* DIRECTIONS
From the entries below, copy out word for word every line between the line containing "Select the rgb_color" and the line containing "click(x=1899, y=1343)", both included.
-------
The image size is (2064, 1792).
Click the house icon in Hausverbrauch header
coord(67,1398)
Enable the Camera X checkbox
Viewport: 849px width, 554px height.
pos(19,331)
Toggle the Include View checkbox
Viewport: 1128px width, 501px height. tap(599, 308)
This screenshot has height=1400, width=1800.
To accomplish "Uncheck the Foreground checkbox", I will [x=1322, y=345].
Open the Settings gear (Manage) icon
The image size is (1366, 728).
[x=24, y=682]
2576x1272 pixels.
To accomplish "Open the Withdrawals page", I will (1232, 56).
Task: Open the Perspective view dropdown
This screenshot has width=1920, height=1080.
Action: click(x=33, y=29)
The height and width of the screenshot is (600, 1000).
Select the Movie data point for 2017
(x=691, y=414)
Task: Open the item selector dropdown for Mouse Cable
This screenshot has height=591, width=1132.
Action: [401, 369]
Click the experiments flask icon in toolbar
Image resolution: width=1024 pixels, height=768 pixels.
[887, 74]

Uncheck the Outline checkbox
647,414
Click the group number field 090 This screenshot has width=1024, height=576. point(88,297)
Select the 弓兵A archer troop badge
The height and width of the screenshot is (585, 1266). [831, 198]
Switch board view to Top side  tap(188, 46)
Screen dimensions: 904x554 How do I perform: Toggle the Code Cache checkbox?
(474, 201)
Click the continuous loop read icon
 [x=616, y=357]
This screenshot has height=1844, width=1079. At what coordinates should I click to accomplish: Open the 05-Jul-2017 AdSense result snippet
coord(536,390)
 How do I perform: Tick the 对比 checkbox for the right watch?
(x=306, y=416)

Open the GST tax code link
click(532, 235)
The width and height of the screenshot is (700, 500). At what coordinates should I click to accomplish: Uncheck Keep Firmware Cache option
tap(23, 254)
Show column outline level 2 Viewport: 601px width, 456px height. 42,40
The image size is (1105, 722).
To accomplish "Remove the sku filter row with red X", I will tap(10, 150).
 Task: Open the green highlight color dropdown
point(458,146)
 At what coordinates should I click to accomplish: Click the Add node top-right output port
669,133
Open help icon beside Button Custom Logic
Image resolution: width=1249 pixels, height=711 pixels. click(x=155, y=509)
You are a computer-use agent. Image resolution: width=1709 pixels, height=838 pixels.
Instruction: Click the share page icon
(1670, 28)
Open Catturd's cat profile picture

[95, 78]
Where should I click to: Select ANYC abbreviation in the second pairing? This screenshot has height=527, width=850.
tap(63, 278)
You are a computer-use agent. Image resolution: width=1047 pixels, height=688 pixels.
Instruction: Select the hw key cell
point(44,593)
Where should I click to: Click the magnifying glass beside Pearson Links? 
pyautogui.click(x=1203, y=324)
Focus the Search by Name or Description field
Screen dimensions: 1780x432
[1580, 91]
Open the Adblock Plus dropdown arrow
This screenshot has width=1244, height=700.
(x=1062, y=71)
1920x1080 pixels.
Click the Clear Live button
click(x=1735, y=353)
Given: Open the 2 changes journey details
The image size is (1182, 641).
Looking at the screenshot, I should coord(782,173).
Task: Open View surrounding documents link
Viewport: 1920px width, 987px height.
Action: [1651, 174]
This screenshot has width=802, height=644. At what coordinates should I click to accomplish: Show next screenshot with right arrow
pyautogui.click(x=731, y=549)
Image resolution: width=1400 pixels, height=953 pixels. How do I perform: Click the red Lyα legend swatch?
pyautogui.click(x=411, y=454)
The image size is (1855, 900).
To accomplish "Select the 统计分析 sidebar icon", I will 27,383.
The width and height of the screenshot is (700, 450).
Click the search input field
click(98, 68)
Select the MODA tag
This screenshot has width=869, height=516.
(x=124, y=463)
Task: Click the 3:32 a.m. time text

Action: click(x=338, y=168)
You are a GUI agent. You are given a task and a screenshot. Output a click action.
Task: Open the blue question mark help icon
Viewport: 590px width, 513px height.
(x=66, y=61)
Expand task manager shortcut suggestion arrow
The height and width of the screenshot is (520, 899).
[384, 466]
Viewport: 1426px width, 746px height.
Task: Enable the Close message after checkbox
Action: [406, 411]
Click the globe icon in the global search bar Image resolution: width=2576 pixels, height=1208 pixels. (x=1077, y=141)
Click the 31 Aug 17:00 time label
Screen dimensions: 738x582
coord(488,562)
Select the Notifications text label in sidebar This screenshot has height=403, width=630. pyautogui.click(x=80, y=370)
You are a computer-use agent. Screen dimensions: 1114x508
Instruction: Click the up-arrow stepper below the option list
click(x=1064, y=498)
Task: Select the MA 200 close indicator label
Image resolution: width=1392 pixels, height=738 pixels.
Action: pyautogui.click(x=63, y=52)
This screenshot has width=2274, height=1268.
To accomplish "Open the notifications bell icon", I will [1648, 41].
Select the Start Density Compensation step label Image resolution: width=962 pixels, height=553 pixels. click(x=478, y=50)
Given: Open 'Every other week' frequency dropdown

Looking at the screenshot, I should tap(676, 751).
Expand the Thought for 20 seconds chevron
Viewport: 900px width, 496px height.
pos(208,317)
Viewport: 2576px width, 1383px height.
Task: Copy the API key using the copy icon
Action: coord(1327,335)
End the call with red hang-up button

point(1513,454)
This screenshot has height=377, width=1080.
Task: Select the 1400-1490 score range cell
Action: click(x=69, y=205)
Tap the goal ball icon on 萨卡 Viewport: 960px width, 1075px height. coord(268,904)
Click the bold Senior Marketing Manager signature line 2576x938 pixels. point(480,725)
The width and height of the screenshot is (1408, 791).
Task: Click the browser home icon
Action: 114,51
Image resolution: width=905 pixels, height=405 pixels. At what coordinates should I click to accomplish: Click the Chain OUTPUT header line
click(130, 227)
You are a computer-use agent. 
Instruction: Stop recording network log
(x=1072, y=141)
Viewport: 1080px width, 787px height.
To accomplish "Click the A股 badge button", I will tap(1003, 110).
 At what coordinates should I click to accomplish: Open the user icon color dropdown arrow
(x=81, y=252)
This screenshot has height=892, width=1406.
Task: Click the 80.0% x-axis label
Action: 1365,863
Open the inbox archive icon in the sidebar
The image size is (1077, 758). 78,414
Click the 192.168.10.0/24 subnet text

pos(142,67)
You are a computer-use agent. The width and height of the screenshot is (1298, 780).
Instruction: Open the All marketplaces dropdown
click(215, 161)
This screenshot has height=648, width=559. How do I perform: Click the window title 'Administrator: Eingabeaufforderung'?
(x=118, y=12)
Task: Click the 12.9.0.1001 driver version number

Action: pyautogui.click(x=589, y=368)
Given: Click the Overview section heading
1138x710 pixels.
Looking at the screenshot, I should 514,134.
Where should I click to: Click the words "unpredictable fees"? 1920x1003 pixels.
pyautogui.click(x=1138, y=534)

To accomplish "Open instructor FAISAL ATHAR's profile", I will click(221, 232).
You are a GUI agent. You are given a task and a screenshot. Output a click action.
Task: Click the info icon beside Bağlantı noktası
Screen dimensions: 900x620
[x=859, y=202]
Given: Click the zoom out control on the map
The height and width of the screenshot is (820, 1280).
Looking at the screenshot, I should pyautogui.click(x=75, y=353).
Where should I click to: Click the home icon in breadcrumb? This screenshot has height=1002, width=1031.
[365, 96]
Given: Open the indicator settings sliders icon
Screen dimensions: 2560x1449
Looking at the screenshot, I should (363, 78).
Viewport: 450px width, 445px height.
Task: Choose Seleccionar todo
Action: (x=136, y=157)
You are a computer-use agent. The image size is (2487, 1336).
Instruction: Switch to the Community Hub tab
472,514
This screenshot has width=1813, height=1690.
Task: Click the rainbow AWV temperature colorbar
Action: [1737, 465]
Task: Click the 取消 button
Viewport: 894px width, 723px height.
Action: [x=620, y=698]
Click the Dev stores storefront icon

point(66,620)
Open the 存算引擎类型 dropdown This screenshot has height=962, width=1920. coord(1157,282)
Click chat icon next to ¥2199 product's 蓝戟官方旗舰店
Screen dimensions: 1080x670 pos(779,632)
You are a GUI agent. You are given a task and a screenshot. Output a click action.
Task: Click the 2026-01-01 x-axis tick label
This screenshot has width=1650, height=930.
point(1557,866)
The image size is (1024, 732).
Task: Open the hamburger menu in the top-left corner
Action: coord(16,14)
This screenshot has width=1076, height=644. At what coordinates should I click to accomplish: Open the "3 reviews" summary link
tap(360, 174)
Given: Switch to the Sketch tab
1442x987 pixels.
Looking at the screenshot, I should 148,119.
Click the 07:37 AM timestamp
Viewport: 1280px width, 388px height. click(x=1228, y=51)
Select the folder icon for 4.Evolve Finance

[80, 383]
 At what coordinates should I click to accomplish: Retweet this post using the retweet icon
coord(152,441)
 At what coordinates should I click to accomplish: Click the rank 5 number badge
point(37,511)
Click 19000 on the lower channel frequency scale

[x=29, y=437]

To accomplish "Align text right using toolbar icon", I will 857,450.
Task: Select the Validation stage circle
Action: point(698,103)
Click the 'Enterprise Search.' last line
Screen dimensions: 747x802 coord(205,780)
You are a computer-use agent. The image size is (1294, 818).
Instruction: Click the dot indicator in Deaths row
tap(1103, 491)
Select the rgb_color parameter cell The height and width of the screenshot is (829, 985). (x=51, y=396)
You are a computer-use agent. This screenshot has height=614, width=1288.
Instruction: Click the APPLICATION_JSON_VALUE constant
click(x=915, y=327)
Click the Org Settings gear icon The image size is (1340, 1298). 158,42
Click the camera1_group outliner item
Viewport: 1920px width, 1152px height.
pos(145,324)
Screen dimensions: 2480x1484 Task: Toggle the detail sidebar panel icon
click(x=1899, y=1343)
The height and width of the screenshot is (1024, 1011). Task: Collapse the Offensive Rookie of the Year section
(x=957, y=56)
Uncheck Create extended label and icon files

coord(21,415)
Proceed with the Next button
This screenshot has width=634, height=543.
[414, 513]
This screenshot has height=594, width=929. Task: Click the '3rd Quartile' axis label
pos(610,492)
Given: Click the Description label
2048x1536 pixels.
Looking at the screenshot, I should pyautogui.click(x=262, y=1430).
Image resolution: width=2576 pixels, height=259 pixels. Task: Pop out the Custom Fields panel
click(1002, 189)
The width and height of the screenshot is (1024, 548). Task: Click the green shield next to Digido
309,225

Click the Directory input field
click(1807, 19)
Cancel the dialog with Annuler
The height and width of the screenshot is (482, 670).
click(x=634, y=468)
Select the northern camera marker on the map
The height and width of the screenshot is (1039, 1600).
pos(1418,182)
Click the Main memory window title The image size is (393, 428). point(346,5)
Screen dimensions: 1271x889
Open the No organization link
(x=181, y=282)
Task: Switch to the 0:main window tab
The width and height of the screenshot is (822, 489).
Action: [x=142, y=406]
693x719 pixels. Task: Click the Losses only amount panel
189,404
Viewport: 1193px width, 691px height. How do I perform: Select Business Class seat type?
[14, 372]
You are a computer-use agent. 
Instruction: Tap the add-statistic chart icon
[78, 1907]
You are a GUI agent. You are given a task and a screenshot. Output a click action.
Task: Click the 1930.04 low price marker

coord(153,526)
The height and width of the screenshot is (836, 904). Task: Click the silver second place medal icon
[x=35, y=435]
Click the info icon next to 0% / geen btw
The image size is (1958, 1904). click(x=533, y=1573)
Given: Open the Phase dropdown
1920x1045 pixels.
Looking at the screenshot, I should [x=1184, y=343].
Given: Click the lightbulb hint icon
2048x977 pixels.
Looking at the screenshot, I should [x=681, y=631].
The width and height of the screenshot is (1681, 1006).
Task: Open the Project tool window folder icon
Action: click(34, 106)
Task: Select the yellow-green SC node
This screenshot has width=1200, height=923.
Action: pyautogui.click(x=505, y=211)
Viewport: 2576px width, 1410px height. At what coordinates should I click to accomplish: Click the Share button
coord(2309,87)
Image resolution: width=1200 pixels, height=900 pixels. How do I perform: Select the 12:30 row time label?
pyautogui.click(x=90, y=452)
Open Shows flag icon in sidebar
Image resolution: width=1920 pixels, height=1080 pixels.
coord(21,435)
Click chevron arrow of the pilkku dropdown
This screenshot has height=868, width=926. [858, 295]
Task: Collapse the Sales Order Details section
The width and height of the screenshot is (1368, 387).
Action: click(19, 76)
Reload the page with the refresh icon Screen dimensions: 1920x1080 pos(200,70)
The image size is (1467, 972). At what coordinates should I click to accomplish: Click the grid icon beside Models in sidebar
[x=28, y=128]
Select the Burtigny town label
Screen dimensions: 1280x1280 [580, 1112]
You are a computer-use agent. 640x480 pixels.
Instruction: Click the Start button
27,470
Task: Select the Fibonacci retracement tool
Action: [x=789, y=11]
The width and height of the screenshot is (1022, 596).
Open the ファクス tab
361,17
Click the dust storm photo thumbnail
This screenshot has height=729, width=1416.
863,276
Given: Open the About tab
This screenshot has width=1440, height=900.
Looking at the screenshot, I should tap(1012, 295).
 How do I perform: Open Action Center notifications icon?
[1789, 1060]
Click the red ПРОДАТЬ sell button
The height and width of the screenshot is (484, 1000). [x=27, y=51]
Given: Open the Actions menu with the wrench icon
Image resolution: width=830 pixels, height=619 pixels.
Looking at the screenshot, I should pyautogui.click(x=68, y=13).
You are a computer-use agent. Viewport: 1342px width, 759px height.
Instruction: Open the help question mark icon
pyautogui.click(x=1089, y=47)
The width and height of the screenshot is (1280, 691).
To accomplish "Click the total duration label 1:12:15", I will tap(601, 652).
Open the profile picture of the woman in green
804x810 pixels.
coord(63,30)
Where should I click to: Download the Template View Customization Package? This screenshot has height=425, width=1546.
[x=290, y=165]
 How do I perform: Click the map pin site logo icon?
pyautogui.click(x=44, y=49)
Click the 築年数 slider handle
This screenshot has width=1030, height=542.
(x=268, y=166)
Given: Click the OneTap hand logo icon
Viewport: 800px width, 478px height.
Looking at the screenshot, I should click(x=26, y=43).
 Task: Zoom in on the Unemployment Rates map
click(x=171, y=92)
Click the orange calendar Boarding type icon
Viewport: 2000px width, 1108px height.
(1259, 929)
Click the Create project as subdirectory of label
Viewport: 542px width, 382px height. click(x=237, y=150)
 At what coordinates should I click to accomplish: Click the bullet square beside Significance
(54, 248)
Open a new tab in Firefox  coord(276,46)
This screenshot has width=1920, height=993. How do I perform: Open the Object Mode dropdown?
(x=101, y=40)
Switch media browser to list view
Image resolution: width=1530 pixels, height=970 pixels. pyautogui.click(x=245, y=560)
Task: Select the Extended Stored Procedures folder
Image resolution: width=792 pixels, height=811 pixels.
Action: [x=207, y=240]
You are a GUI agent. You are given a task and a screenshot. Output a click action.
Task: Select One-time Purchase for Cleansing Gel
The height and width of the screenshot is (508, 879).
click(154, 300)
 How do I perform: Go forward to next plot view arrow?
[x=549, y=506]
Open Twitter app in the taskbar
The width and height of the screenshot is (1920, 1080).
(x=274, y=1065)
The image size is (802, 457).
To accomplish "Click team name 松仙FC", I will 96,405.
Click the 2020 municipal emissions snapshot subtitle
-------
* SOLUTION
Select the rgb_color parameter cell The height and width of the screenshot is (829, 985). (x=51, y=396)
You are a computer-use agent. This screenshot has height=614, width=1288.
Instruction: Click the APPLICATION_JSON_VALUE constant
click(x=915, y=327)
Click the Org Settings gear icon The image size is (1340, 1298). 158,42
Click the camera1_group outliner item
Viewport: 1920px width, 1152px height.
pos(145,324)
Screen dimensions: 2480x1484 Task: Toggle the detail sidebar panel icon
click(x=1899, y=1343)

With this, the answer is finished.